O evangelho de hoje, finalmente, fala da realização inaudita e inesperada do sábado. O “sábado/domingo” não é simplesmente pausa, repouso, churrasquinho com os amigos, cervejinha para relaxar. O sábado/domingo inatingível por nossos esforços é Deus mesmo. Jesus, o senhor do sábado, dando a si mesmo (no pão consagrado na casa de Deus, hoje a Eucaristia), nos dá gratuitamente aquilo pelo qual suspiramos sem mesmo o conhecer. Lembramo-nos de Stº. Agostinho: “Fizeste-nos para ti, ó Deus, e nosso coração andará inquieto enquanto não repousar em ti.” Deus é nosso pão (cf. Jo 6).

Sendo o “senhor do sábado”, Jesus está acima das leis, mesmo religiosas, que os homens elaboram. Ele relativiza as leis, mostrando que elas não tem sentido quando impedem ao homem ter acesso aos bens necessários para a própria sobrevivência. Em nosso país, existem leis (trabalhistas, penais, canônicas) ou normas que impedem em certas casos a sobrevivência material e espiritual?

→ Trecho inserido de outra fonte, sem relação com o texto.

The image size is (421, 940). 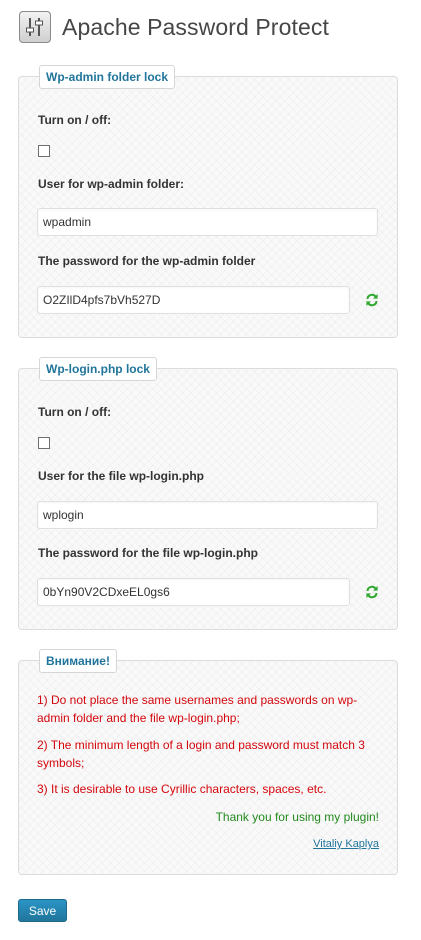 What do you see at coordinates (98, 369) in the screenshot?
I see `login-lock-legend: Wp-login.php lock` at bounding box center [98, 369].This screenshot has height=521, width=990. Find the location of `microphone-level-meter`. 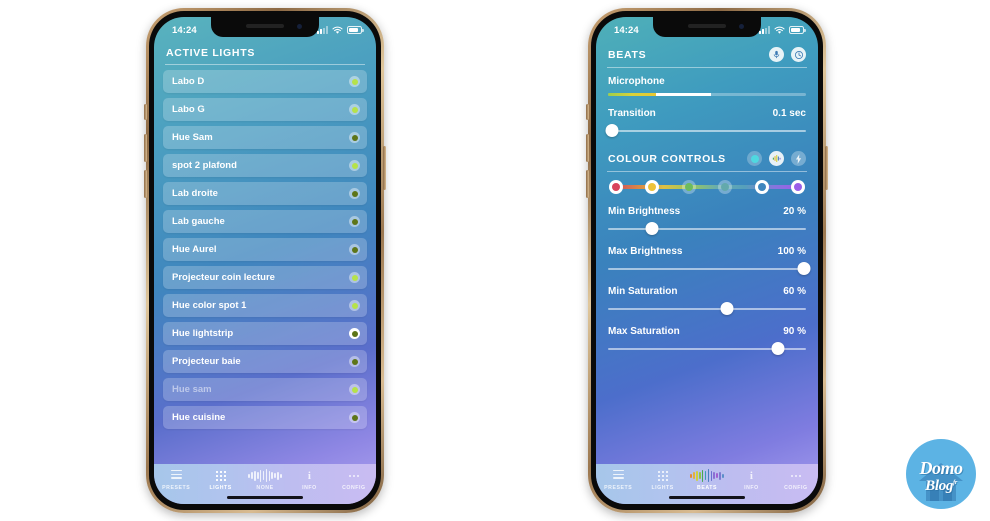

microphone-level-meter is located at coordinates (707, 94).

O site da CNBB comenta: É muito fácil a gente ver o que as pessoas estão fazendo e, a partir da aparência dos seus atos e de princípios previamente estabelecidos, emitir os nossos juízos e opiniões. O Evangelho de hoje mostra para nós os erros que podemos incorrer com este tipo de comportamento. Podemos fazer com que Deus se torne o grande opressor da humanidade, porque é um grande ditador e está à espera para punir a todos os que lhe desobedecem e não um Pai amoroso e podemos também deixar de olhar a realidade das pessoas e as suas motivações, que podem modificar profundamente a nossa opinião a respeito delas.